**Task goal**
Can you output, word for word, the lines of the items below from the line containing "Viewport: 1106px width, 577px" up to and including the line containing "Where should I", leaving out the pictures?

**Data extract**
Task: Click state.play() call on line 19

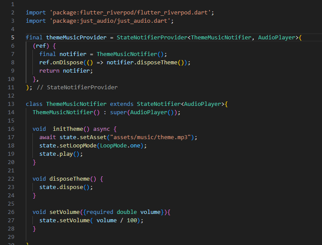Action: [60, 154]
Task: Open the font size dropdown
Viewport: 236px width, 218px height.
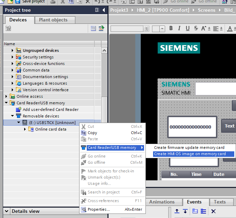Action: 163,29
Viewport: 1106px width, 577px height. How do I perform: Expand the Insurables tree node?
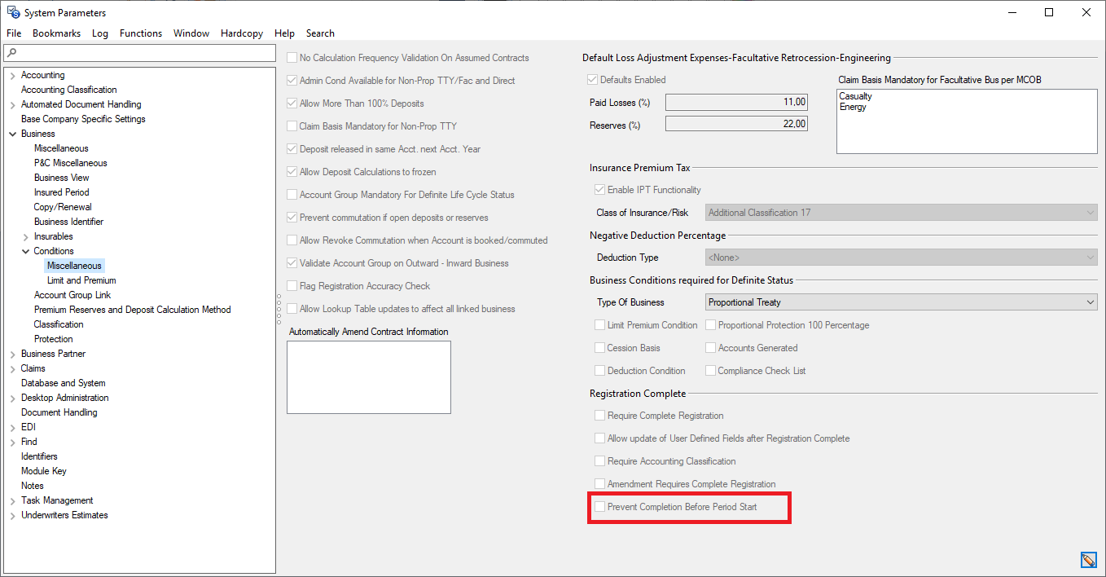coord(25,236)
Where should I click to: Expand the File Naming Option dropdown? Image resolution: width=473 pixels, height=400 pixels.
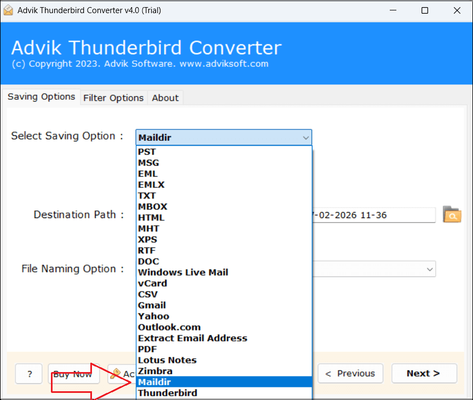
...
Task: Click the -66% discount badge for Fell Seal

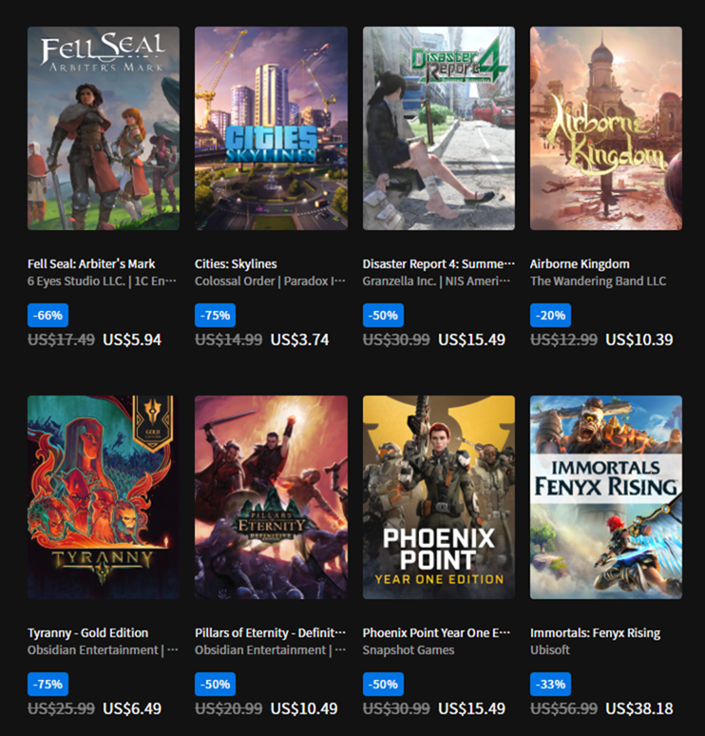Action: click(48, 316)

**Response to the task**
Viewport: 1106px width, 577px height. How do I perform: Expand the Insurables tree node?
coord(25,236)
Where should I click to: Expand the File Naming Option dropdown? Image resolution: width=473 pixels, height=400 pixels.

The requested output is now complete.